An opinion poll should never be considered science at all. It is just opinions.
HalleluYah
#15048528
Negotiator wrote:Err yes of course opinion polls are science.

Not hard science, aka physics, chemistry, medicine etc.

But for psychology and the like, opinion polls is a perfectly valid tool.

Opinion polls like the one cited above are a way for corporate media pundits to pretend to know (or care) what the actual living people of the countries we bomb and sanction really think.

This premits "West African studies" graduates living in Virginia to comment about "what should be done about country X to help the people" without ever having to set foot there or really know the locals.
#15048530
QatzelOk wrote:
Opinion polls like the one cited above are a way for corporate media pundits to pretend to know (or care) what the actual living people of the countries we bomb and sanction really think.

This premits "West African studies" graduates living in Virginia to comment about "what should be done about country X to help the people" without ever having to set foot there or really know the locals.



Polls are useful.

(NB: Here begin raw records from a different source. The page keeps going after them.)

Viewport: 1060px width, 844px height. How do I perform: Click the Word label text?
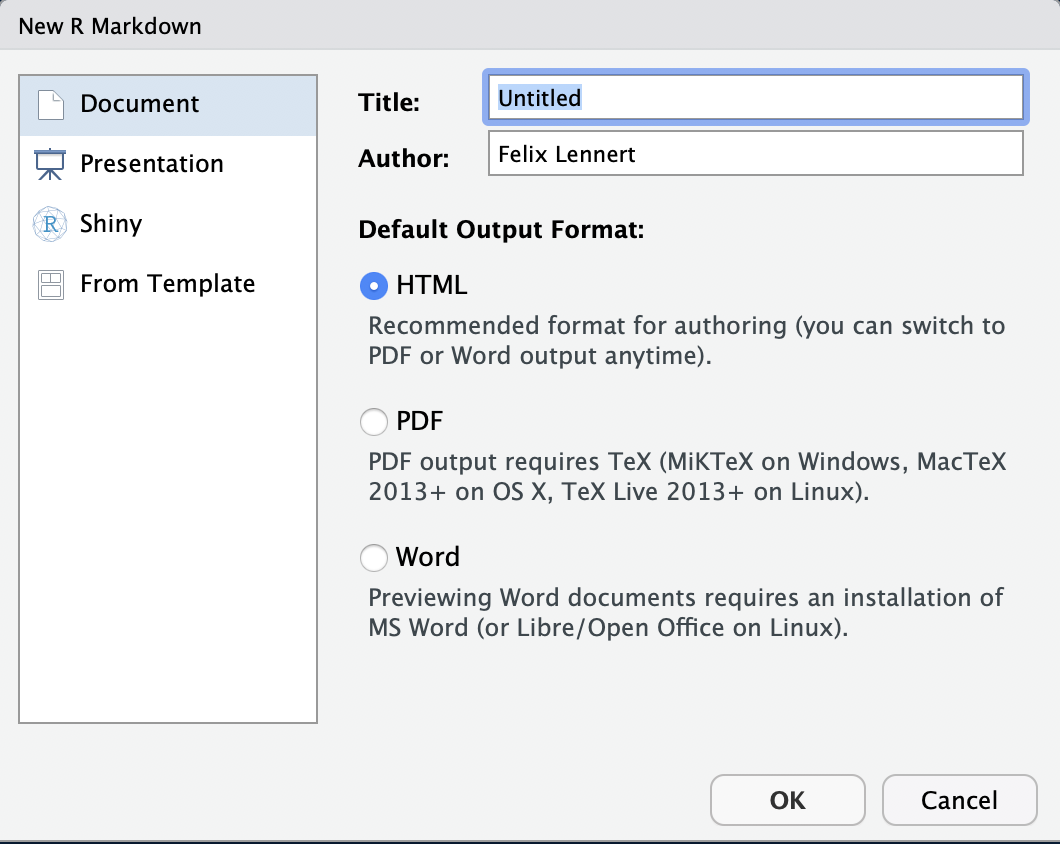428,557
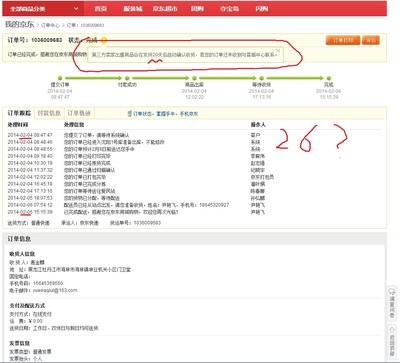Click the orange 评价 button
Viewport: 400px width, 363px height.
click(371, 40)
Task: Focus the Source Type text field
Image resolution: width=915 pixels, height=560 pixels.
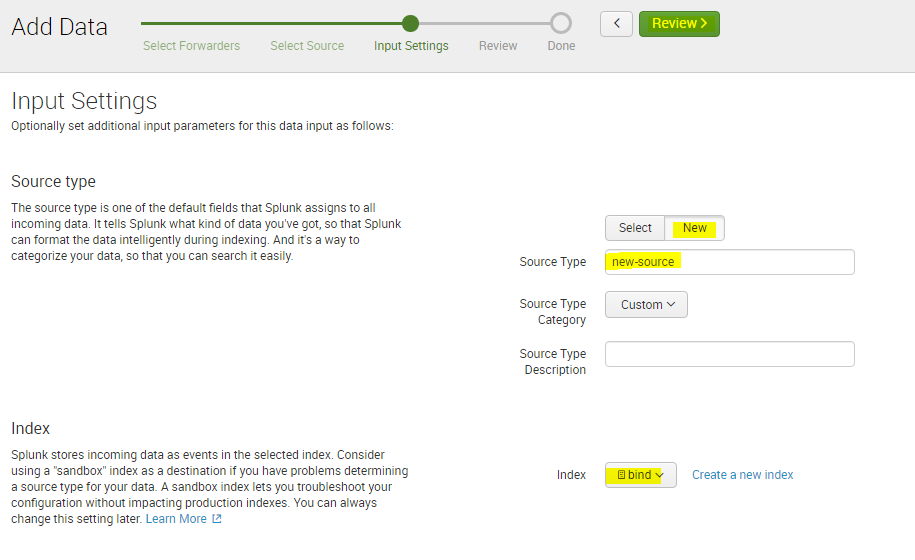Action: pyautogui.click(x=729, y=262)
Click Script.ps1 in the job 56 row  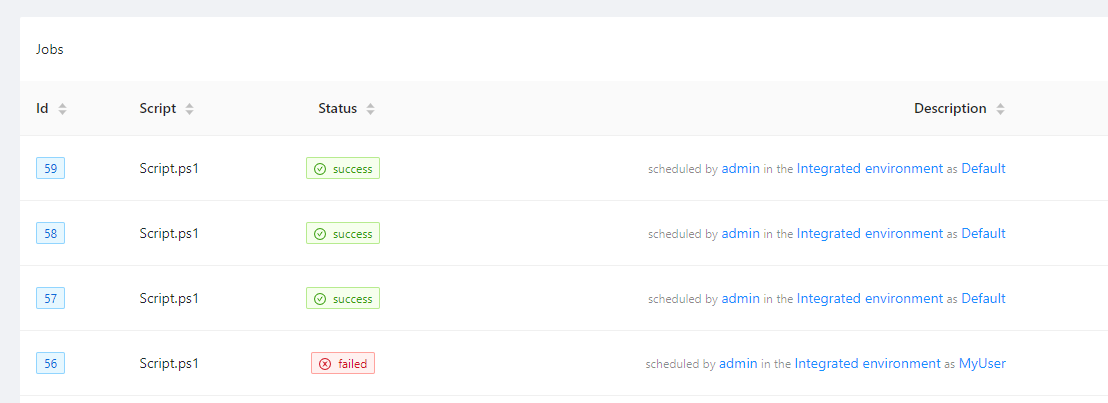point(169,364)
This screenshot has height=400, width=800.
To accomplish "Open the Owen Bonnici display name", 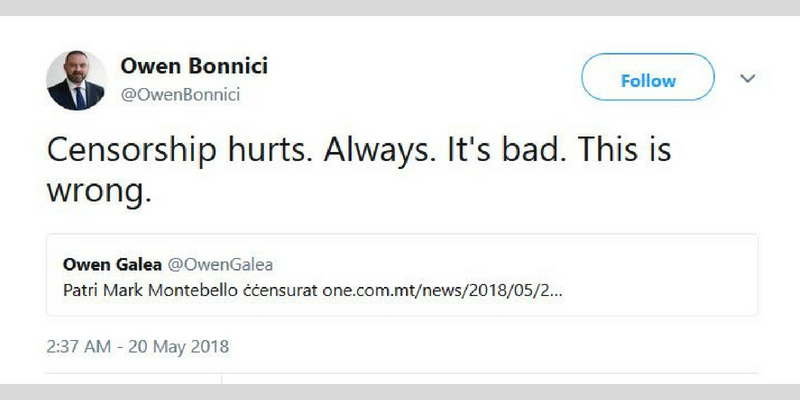I will 193,67.
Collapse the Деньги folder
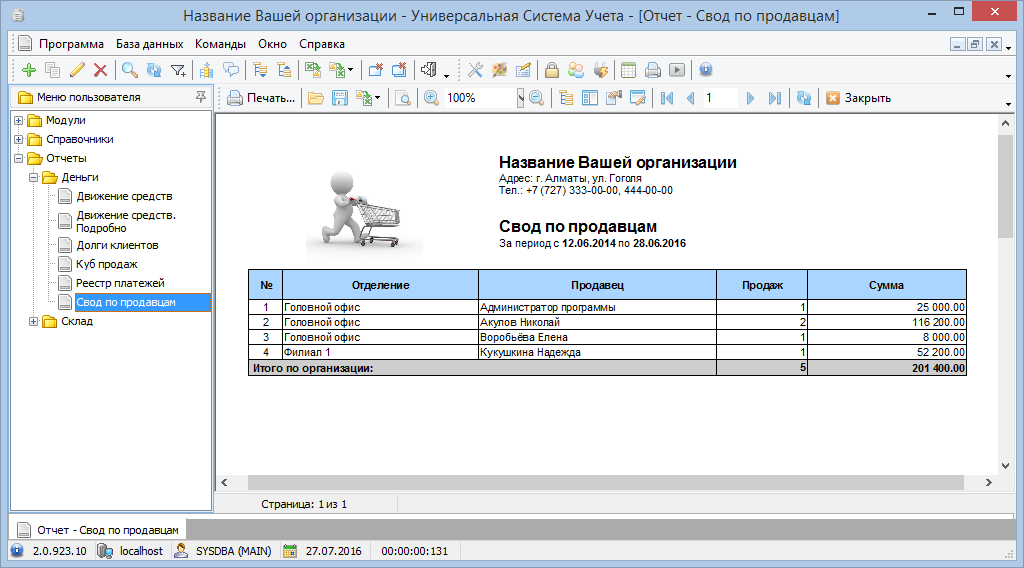 [33, 177]
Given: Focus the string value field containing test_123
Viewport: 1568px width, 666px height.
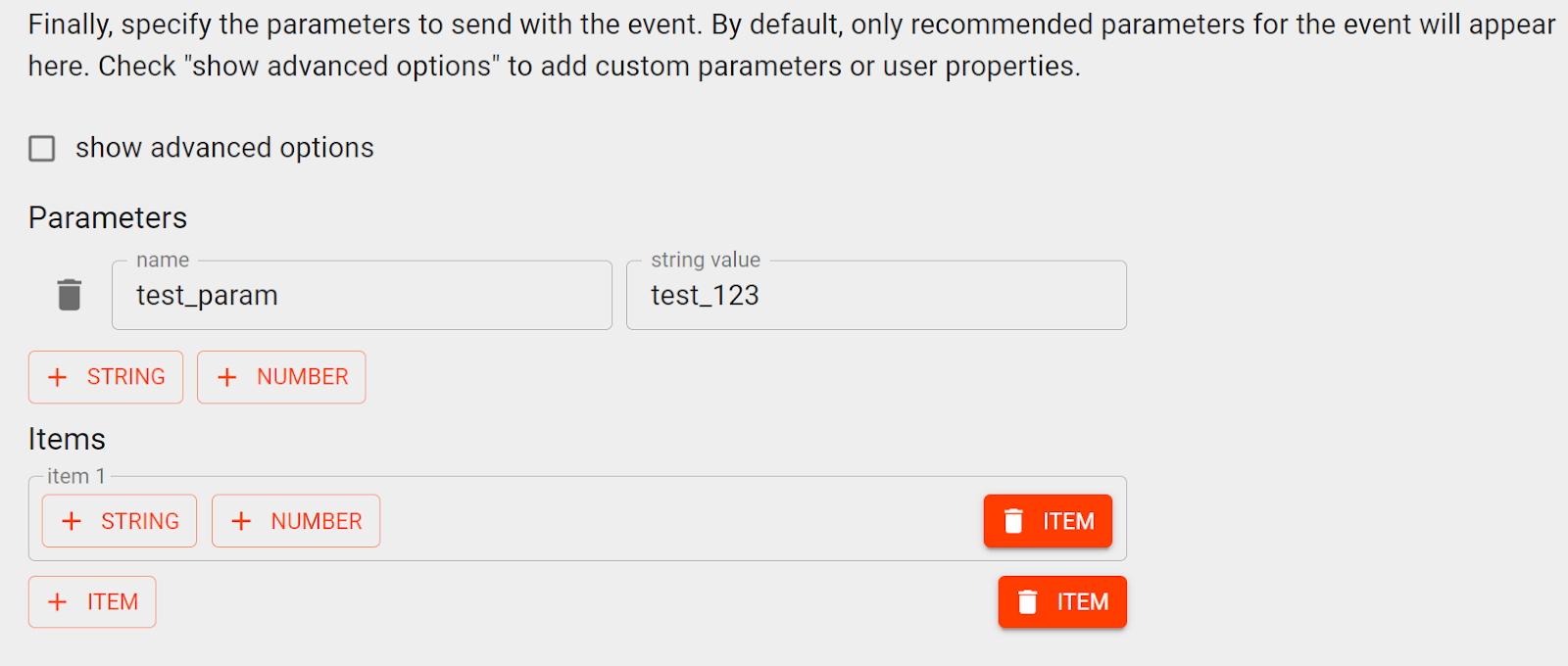Looking at the screenshot, I should point(876,296).
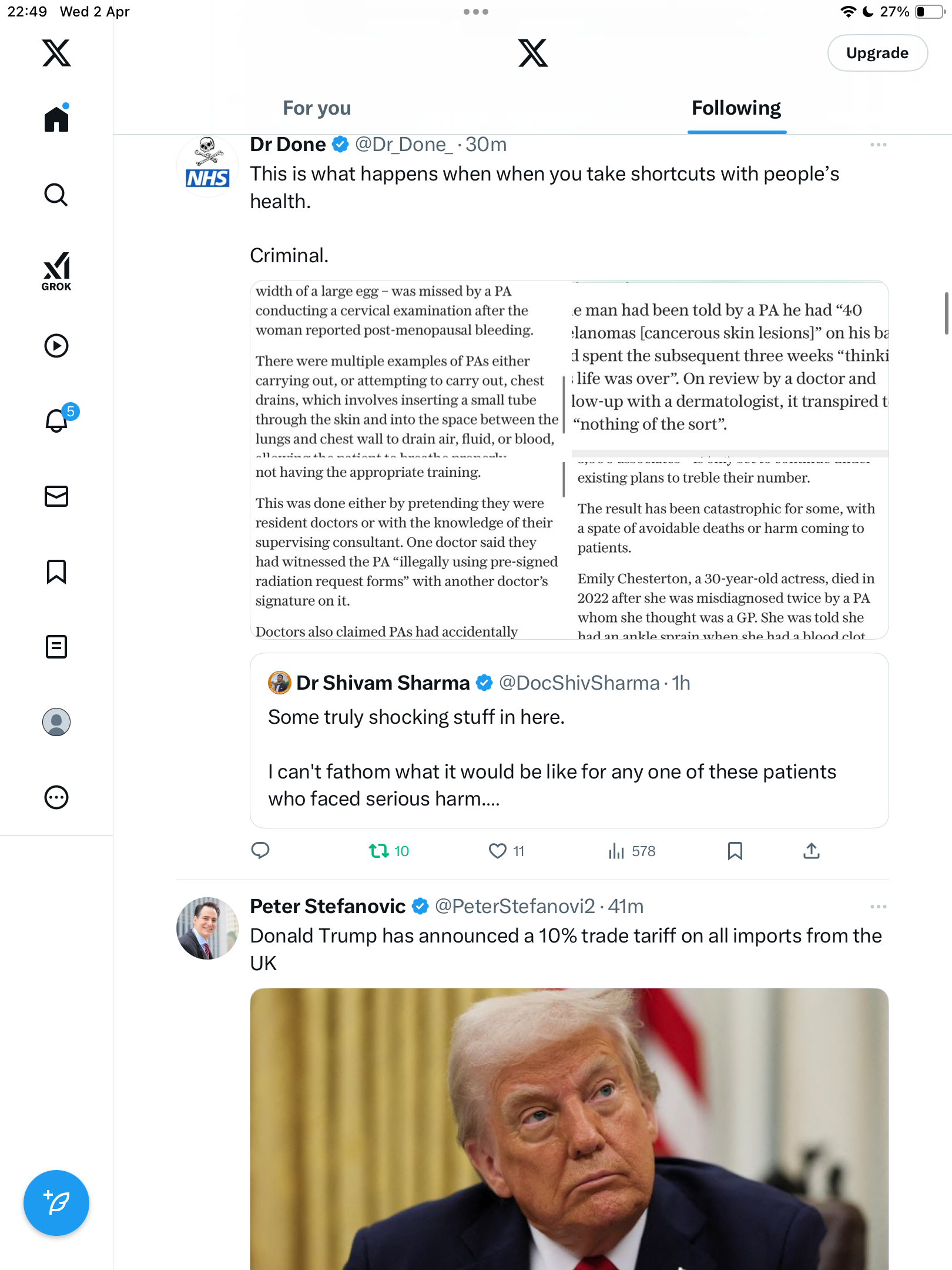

Politicians, businesses etc use private polling all the time to gauge the situation they find themselves in.

They have limits to their usefulness, and if you were trying to say there are a lot of bad polls out there, that is certainly true.
#15048535
You know what else is a sign of propaganda besides fake polls? A fake vocabulary.

We're seeing a lot of female designations for nation-states in media lately. In this thread title, for example, we see Trump threatening to destroy "HER" economy, meaning: "the economy of the Turkish nation state." It would be more accurate, modern, and non-gendered to say "ITS" economy. So "HER" was a tactical choice of word.

In wars, nation-states are frequently referred to as if they were matrons that mama's boys better go off and protect. Nations are "she." Tanks are "she." Aircraft carriers are "she."

This is also one of the reasons why Queen Victoria and Queen Isabella were such successful genociding leaders. The best ever in human history even. Both figure-heads made it clear to all those hungry young cannon fodder that they were really fighting for something female - which they all sub-consciously desired enough to kill for.
#15048538
The only reason "her" was used to refer to the country is because it was written by myself and countries are female in the Greek vernacular. That has been standard practice for me. In the OP's media article itself Turkey is referred to as "it". In my -and more generally our Greek- thought-process "it" would have been insulting to Turkey, so yes it was chosen tactically but not for what you thought though.

Well spotted however, your logic is good.